Only the lines running from the line with "The height and" to the end of the listing below should be copied, exactly, without pictures.

> Records to process
====
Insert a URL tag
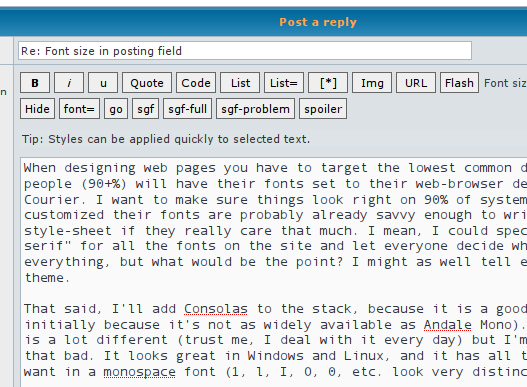Screen dimensions: 527x387 pyautogui.click(x=416, y=83)
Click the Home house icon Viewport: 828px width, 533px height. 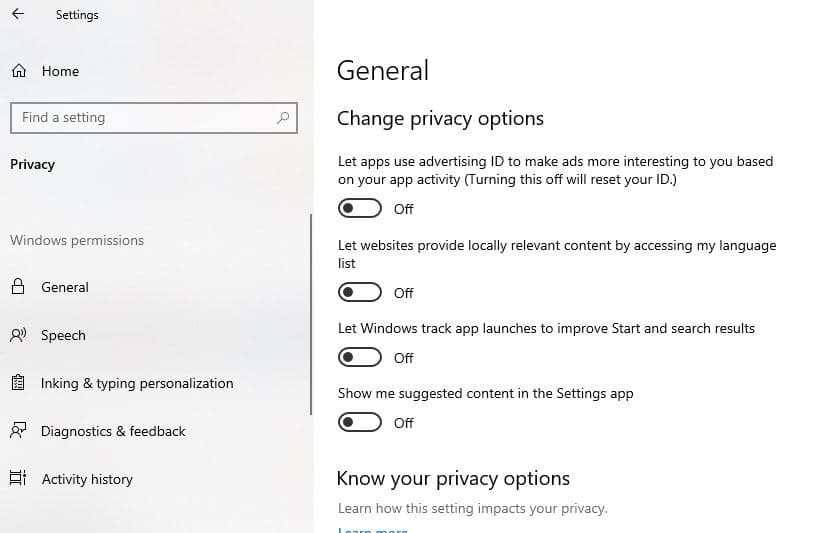tap(18, 71)
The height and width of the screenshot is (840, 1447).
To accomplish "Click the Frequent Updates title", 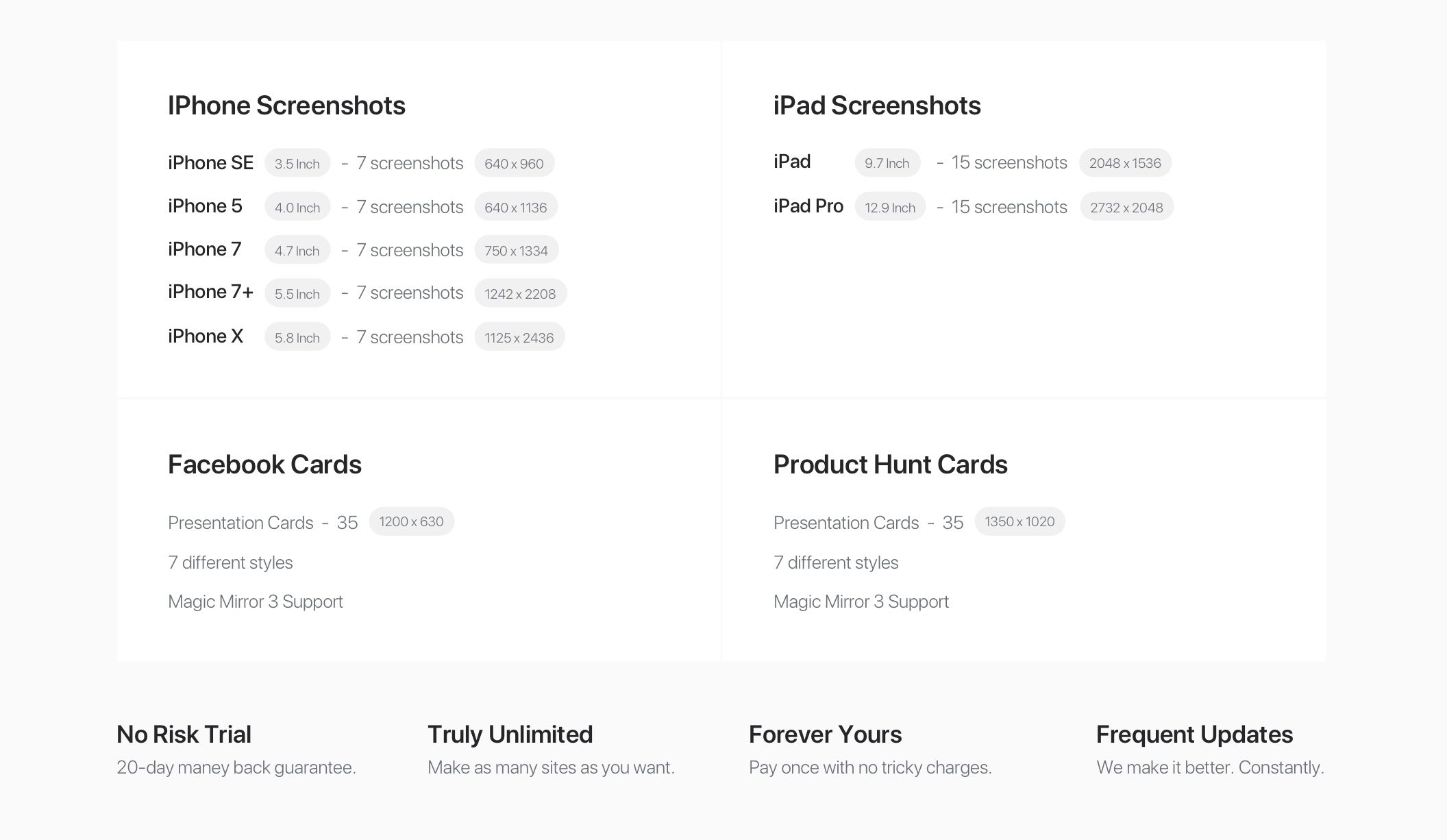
====
> Task response
The height and width of the screenshot is (840, 1447).
To accomplish "Click the Frequent Updates title", 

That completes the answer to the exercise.